On this day, IUPUI faculty across a broad swath of schools and disciplines participated in the start of a two-week workshop to study "Third World" populations. The IUPUI Office of International Programs and the Division of Continuing Education sponsored the project, which was open to all comers. Upper-level undergraduate and graduate students were encouraged to attend for course credit. The workshop met in the School of Nursing building.
On weekdays mornings from June 28 to July 14 (except July 5), participants learned about the Third World's geography, demographics, migrations and population movements, population growth and efforts to control growth, housing problems, political stability, cross-cultural communication, disease transmission, medicinal drug distribution, treatment of drug and alcohol abuse, and more.

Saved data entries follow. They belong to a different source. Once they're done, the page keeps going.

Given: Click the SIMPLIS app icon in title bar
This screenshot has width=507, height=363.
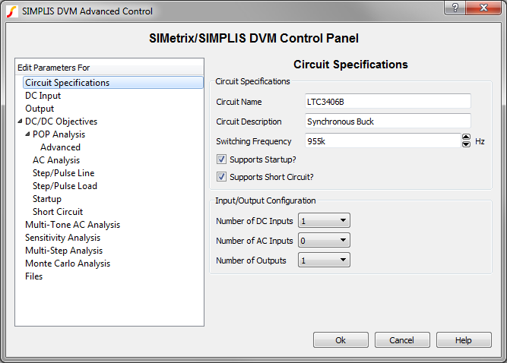Looking at the screenshot, I should (12, 11).
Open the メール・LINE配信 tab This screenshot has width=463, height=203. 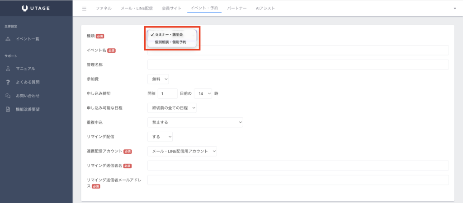(x=137, y=9)
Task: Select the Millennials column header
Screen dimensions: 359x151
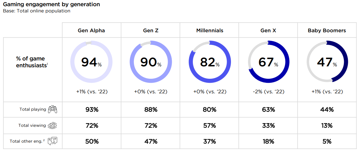Action: (210, 30)
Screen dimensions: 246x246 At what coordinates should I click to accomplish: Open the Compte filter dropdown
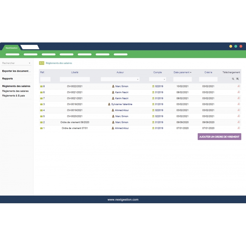[x=157, y=79]
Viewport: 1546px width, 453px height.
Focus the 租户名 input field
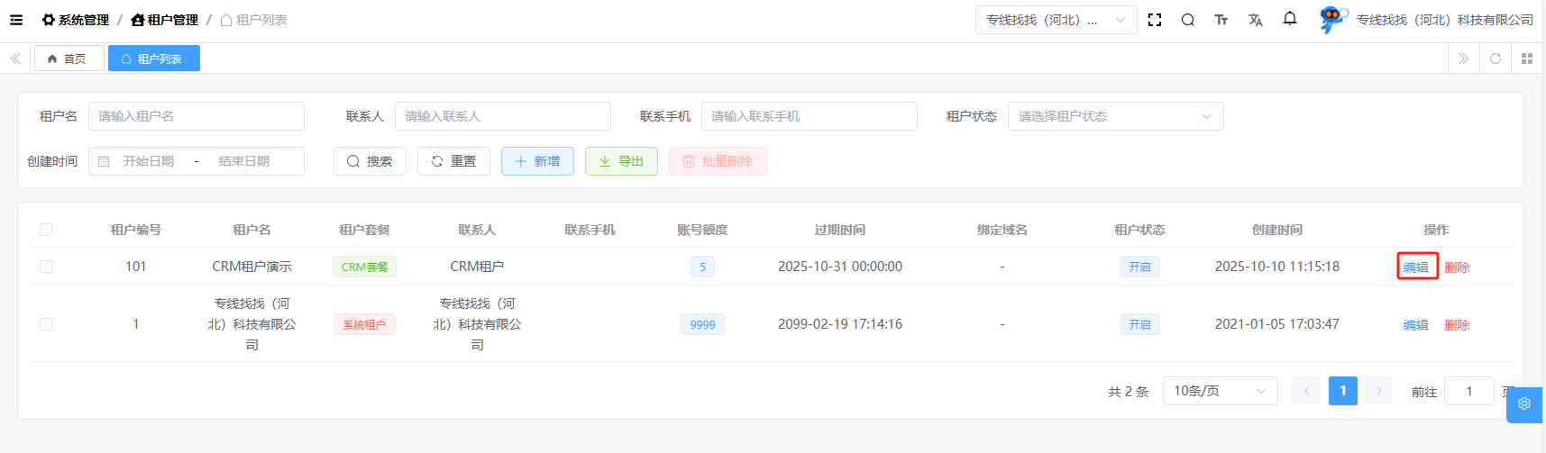pyautogui.click(x=197, y=116)
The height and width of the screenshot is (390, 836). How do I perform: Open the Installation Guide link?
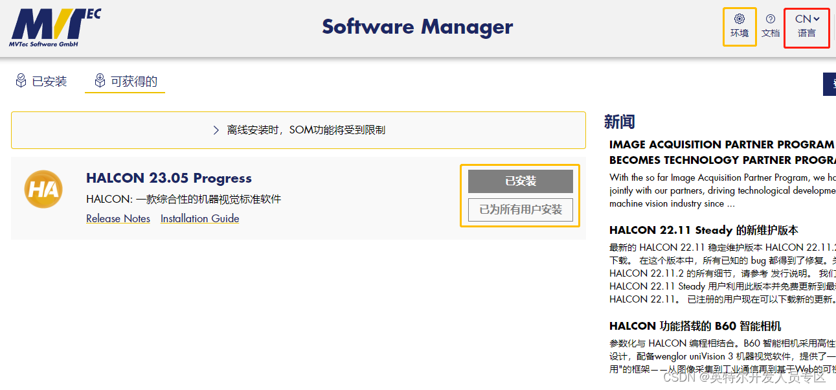click(x=199, y=218)
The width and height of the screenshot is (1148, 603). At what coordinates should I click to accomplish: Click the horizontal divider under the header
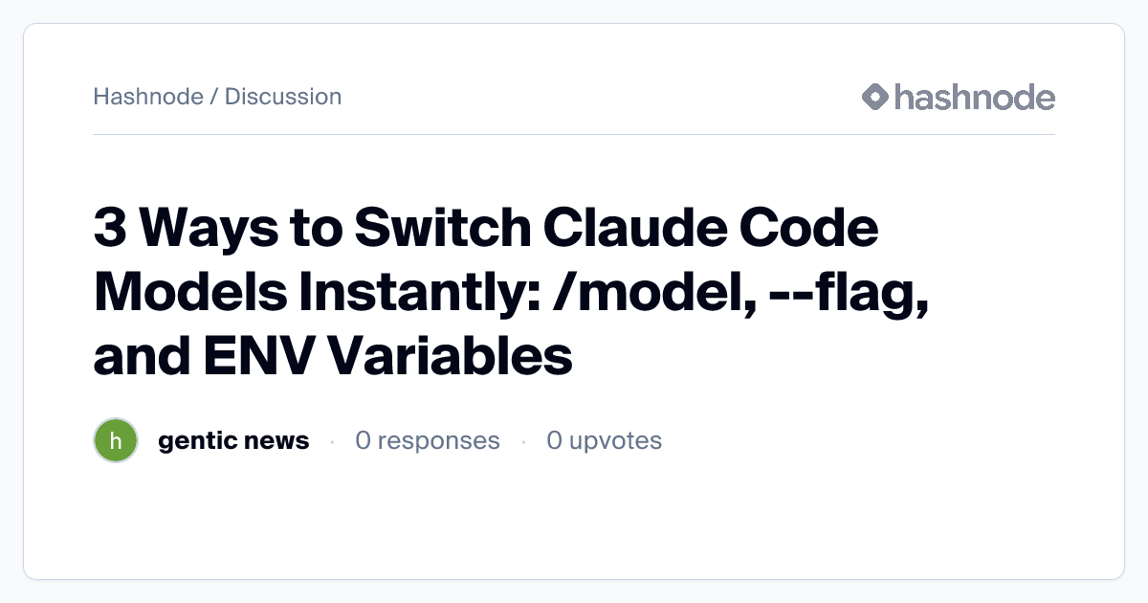click(x=574, y=135)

Of course, the term Third World reflected a Cold-War-era overriding preoccupation with the conflict between the First World, aka "free world" states, and the Second World "Communist bloc" dominated by the Soviet Union/Warsaw Pact and the People's Republic of China. The Third World were those states in Asia, Africa, and South America that the First and Second Worlds were fighting over. The Fourth World was those populations that neither the First nor Second Worlds bothered about.
During the latter stages of the workshop, in July, IUPUI was the site of a major track-and-field competition between the USA and the Soviet Union which had strong Cold-War overtones. The track meet was the first for the new Track Stadium. A number of athletes from African countries also competed. It was a time of great tension between the US and the USSR, with the "Third World" held in the balance between them.